- [What is needed]:
Copy exactly the lines of the material below that run from the one containing "How do I perform: Select" through the one containing "You are a computer-use agent.". Copy no other lines.

- [Record excerpts]:

• • • • • • •

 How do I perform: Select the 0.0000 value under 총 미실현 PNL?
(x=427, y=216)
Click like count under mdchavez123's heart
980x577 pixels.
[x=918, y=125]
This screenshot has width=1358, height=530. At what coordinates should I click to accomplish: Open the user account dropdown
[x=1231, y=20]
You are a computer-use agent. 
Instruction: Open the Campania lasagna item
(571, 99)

• • • • • • •

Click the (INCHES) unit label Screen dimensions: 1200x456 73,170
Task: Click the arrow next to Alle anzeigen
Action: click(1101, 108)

• • • • • • •

- [Finished exercise]:
 How do I perform: Select the 0.0000 value under 총 미실현 PNL?
(x=427, y=216)
Click like count under mdchavez123's heart
980x577 pixels.
[x=918, y=125]
This screenshot has width=1358, height=530. At what coordinates should I click to accomplish: Open the user account dropdown
[x=1231, y=20]
You are a computer-use agent. 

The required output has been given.